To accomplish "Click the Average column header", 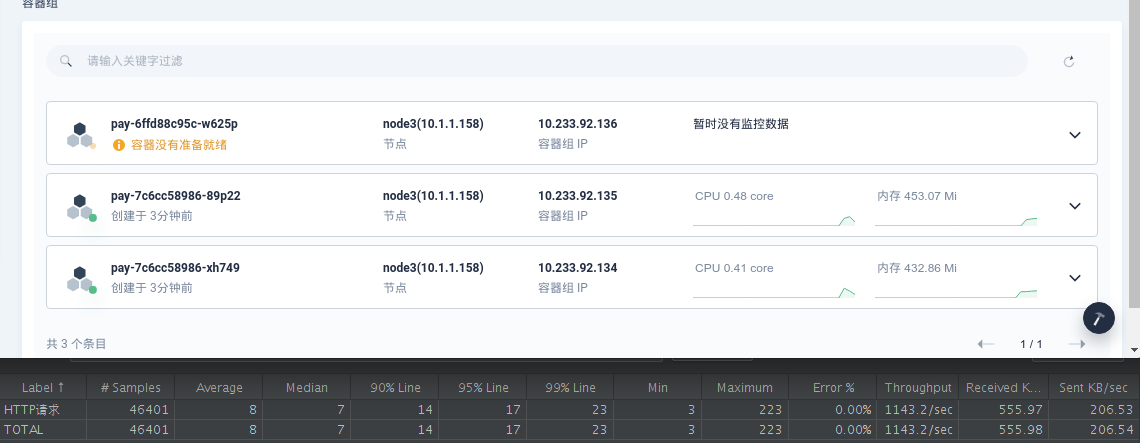I will pos(219,388).
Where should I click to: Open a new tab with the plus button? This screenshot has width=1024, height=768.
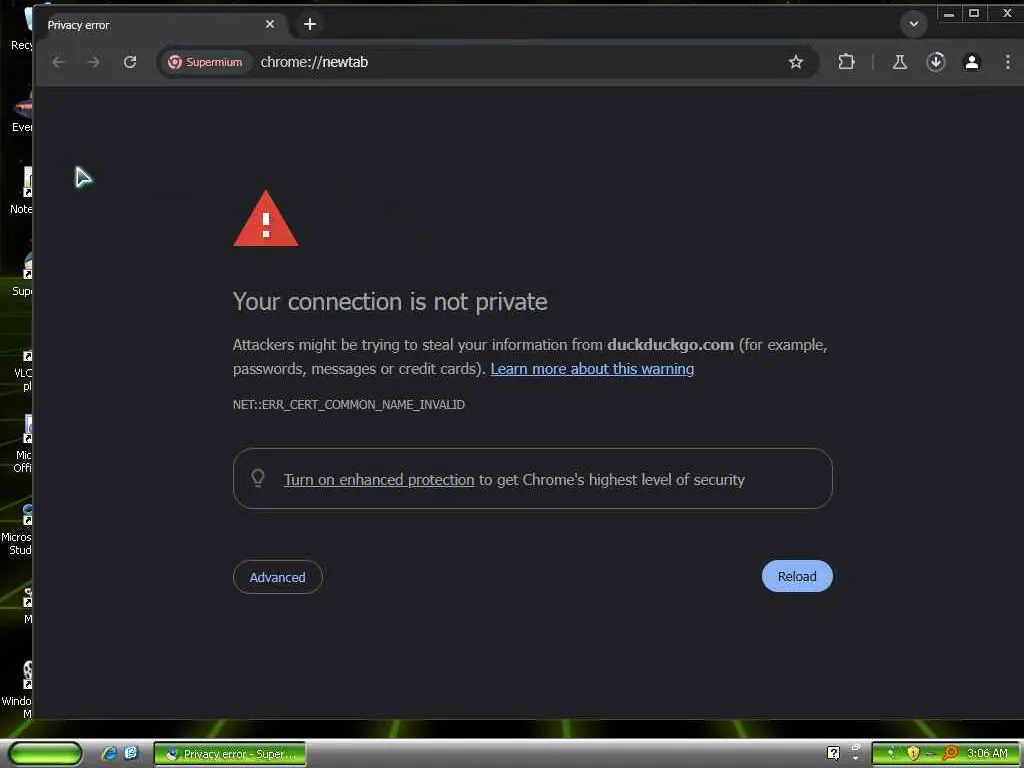pos(310,24)
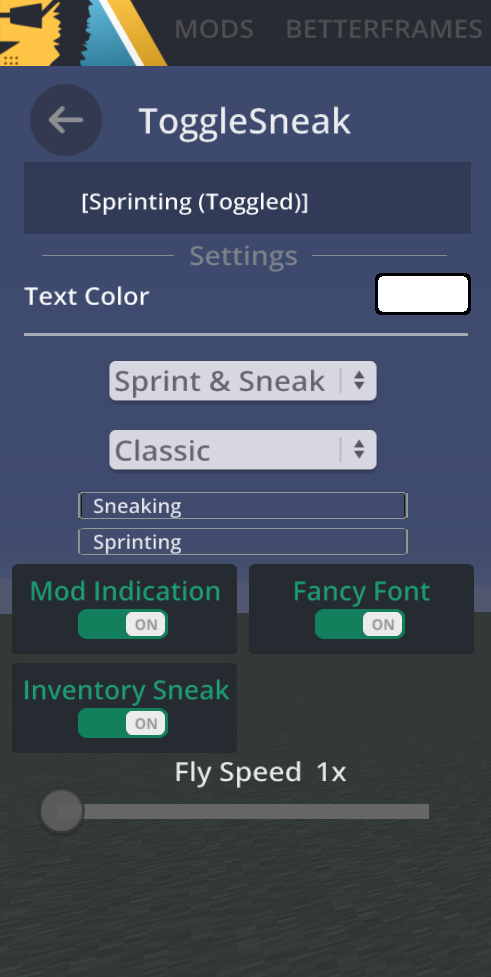Open the Sprint & Sneak dropdown arrows
Viewport: 491px width, 977px height.
(x=358, y=381)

· · ·

→ Task to complete
Where the line containing "Where should I" appears in the data above, begin there and output every line through the last, exactly and without pictures.

→ Task response
Where should I click to: Open a new tab with the plus button? This screenshot has width=1024, height=768.
pos(310,24)
Open the Sprint & Sneak dropdown arrows
Viewport: 491px width, 977px height.
(x=358, y=381)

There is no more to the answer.